By Christine Ignaszak-Nadolny
A recent Sunday edition of The News contained an article highlighting the “very rare” treatment of opioid-addicted patients using buprenorphine in the emergency rooms of Highland Hospital in California. The “very rare” treatment they discussed is not rare here in Western New York.
Responding to the increasing frequency of opioid-addicted patients that he was seeing in his emergency room, Dr. Joshua Lynch initiated a change. As a career emergency physician at UB and Kaleida, he knew that when some of these patients were stabilized and discharged, the cycle of returning to the ER would be repeated. Lynch understood that providing the patient with the names and phone numbers of agencies that could provide supportive medical care was not proving effective. Battling addiction meant that many may not be able to return to a stable, safe home or have the transportation required to access follow-up care.
Worse yet, being in a depressed state may mean that they could not “make the call” to request help. If the patient or family did make the calls for help, often they were met with a long period of time before an appointment could be scheduled at one of the clinics.
Lynch knows that opioid addiction is a chronic disease requiring immediate aggressive treatment and management and therefore initiated a protocol of administering Suboxone at the time of ER treatment. But he didn’t stop there. He enlisted the help of his department chairman and emergency medicine colleagues. Recognizing that access to follow-up care was a problem, he approached local clinics and asked that they hold open appointment times for patients in crisis. Some were unable or unwilling to do so, because there was a history of patients not showing up for their scheduled appointments.

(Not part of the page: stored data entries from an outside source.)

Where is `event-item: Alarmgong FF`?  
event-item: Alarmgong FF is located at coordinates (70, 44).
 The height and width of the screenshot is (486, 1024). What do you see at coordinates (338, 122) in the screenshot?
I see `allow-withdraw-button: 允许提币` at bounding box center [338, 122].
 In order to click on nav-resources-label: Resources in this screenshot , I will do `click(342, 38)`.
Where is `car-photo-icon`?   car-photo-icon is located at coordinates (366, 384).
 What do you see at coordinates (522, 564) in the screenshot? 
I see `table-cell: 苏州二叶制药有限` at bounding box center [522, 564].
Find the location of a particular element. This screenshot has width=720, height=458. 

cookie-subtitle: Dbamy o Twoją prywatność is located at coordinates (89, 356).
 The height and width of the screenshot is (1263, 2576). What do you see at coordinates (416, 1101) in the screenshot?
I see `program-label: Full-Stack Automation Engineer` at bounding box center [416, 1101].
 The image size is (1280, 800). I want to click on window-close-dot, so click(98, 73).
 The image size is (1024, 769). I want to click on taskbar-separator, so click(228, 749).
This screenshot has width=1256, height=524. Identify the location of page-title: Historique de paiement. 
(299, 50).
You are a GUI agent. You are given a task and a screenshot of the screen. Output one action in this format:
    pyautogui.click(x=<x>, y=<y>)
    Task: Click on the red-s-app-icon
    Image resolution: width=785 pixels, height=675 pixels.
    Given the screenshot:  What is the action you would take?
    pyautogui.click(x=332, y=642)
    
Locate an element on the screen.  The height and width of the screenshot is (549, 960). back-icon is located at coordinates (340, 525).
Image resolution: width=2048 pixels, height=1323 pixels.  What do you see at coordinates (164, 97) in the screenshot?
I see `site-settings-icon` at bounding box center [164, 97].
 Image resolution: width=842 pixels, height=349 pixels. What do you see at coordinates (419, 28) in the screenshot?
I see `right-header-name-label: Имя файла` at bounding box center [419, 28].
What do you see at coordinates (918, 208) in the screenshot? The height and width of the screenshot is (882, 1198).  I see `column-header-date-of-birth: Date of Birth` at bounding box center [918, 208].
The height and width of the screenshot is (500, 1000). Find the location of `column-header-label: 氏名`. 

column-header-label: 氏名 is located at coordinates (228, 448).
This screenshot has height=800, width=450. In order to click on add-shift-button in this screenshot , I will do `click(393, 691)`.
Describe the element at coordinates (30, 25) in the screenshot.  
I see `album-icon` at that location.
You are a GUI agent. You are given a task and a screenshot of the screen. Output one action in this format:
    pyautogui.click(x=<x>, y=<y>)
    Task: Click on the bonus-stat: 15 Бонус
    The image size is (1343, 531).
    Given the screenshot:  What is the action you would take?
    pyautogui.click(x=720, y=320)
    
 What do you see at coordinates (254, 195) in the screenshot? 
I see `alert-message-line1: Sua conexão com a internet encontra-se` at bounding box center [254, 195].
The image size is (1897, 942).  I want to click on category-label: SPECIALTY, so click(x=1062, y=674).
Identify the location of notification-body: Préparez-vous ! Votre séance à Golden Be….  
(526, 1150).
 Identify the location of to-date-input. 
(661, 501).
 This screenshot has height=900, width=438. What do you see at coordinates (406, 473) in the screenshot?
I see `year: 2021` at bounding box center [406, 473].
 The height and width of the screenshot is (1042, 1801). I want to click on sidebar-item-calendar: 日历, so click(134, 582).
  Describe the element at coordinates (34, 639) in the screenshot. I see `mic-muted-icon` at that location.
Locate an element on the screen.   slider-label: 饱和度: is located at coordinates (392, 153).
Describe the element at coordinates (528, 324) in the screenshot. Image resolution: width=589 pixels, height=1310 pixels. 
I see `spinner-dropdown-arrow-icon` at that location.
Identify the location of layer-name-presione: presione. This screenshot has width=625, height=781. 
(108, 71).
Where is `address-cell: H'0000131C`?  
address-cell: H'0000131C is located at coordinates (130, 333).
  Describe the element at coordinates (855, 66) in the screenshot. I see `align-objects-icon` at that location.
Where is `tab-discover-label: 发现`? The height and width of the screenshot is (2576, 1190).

While patients were still in the ER, he personally began calling the clinics, emphasizing that the patient was “in crisis” and needed to be seen. Word got around that Suboxone was available in the ER of Millard Fillmore Suburban Hospital, and of his success in getting patients into care. With the help of Erie County Commissioner of Health Dr. Gale Burstein and funding by the Oishei Foundation, more hospitals have initiated Suboxone in the ER and more clinics came on board, with more appointments in the clinics becoming available. Currently there are more than 13 hospitals and 25 clinics working together to provide this “not so very rare” treatment plan here.
This is an example of regional partners pulling together and being willing to try new things to help patients. All participating hospitals and clinics should be recognized for their commitment to overcoming this horrible disease. Every patient needs to understand that care is available to them in Western New York.
Christine Ignaszak-Nadolny is executive director of the eighth district branch of the State of New York Medical Society.